L’intuition de départ était l’accueil inconditionnel de toute personne poussant la porte de l’église. Mais sans lieu nous n’accueillons plus personne, sinon nous-mêmes. Nous avons accueilli à Saint-Merry l’association David et Jonathan qui cherchait un lieu central pour organiser rencontres et célébrations. Nous avions dit d’accord, à condition que vous participiez à notre communauté, et nous avons toujours eu deux membres de ce groupe élus à l’équipe pastorale. C’est une idée à retenir pour nos éventuelles futures rencontres avec d’autres groupes quand nous aurons un lieu.
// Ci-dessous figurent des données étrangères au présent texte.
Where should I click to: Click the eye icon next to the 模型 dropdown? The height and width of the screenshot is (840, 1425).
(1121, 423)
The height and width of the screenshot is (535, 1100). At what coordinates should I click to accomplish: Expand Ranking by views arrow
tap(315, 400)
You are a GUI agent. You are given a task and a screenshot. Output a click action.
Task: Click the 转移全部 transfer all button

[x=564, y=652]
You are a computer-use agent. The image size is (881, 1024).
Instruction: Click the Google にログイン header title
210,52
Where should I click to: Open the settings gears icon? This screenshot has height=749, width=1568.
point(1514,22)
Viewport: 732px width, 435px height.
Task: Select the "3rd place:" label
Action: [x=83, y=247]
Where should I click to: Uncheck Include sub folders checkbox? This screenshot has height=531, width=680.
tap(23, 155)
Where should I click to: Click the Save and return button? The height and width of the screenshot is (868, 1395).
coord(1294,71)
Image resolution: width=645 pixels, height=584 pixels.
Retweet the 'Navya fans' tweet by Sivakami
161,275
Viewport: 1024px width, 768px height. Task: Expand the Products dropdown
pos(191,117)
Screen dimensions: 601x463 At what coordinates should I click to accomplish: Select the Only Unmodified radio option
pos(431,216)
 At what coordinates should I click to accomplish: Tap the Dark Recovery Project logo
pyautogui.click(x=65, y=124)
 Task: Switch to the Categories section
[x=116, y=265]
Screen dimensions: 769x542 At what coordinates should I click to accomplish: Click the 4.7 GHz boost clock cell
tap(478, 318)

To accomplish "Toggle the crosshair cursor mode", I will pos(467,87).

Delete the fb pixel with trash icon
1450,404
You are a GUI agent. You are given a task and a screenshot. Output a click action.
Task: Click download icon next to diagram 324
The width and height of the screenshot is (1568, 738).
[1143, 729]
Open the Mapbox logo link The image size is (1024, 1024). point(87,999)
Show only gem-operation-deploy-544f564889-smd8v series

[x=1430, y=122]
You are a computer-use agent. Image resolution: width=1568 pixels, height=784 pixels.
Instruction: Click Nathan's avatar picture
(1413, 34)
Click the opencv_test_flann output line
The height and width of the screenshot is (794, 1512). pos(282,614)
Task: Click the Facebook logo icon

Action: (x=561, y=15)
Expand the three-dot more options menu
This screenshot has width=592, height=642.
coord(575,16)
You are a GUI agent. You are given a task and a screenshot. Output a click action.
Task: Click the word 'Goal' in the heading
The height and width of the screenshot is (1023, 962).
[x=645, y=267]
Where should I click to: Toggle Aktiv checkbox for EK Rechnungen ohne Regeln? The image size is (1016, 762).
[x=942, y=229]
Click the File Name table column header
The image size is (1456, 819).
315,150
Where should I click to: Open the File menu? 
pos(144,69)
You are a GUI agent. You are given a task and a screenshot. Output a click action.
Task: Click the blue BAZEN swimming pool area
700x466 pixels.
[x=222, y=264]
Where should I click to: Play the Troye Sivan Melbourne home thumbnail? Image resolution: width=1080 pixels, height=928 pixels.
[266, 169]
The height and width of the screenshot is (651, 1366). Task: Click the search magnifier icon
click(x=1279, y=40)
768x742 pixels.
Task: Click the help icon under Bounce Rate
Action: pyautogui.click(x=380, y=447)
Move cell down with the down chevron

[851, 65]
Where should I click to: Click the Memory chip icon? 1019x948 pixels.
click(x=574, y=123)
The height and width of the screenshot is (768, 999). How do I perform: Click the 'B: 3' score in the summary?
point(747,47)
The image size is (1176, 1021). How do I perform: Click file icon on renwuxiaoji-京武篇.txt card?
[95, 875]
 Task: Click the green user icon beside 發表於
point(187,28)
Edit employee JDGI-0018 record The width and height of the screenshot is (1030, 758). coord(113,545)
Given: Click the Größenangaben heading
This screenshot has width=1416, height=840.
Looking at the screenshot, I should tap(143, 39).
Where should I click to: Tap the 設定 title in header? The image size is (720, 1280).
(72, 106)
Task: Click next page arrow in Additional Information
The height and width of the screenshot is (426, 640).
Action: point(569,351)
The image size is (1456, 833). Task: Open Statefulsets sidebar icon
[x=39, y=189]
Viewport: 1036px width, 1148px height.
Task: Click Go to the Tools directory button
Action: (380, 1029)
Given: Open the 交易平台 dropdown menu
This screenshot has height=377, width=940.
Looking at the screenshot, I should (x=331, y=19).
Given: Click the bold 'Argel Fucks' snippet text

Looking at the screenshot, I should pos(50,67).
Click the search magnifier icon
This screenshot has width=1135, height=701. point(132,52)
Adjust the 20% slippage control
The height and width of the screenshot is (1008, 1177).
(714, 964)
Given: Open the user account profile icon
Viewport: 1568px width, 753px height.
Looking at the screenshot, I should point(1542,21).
David et Jonathan organisait des célébrations de la Parole de haute tenue avant que notre expulsion nous conduise nous aussi à organiser des célébrations de la Parole en Zoom pour se rassembler au moins virtuellement, à défaut de pouvoir se rencontrer en chair et en os. Le côté négatif, c’est que nous avons perdu beaucoup de membres qui sont retournés le dimanche dans leurs paroisses d’origine pour bénéficier de l’eucharistie. Le côté positif, c’est que nous avons été rejoints par des amis de province enchantés de participer à nos partages sur les textes du jour et gagnés parfois grâce à notre site, qui témoigne que nous existons toujours et que nous voulons toujours évangéliser. Cette nouvelle manière de célébrer ne sera pas à abandonner quand nous aurons un lieu car c’est un moyen de toucher des personnes habitant fort loin, outre l’intérêt de réfléchir ensemble sur les Écritures. Sans lieu, il n’y a plus de demandes de baptêmes, de mariages, de célébrations d’obsèques. Et l’archevêché ne nous promet pas pour l’avenir des registres. Si donc nous ne sommes pas rattachés à une paroisse, nous ne pourrons pas célébrer ces grands moments de la vie. J’ai pratiqué avec Jacques Mérienne des bénédictions de divorcés-remariés et des bénédictions de couples homosexuels. C’était l’époque de la liberté de penser l’évangélisation, et d’agir. Il nous est revenu de renouveler l’approche des personnes différentes et discriminées.
Nous avons bénéficié de l’accueil de Notre-Dame d’Espérance qui a été la seule et unique paroisse à Paris à nous tendre la main au lendemain de notre expulsion. La dernière personne que nous avons baptisée à Notre-Dame d’Espérance (faute de lieu et de registre), c’était il y a deux ans : une jeune consoeur, venue à nous grâce à notre site. Cela m’a permis de découvrir le groupe catéchuménat de Notre-Dame d’Espérance qui nous a chaleureusement accueillis et dont j’ai constaté les solides connaissances sur les Écritures.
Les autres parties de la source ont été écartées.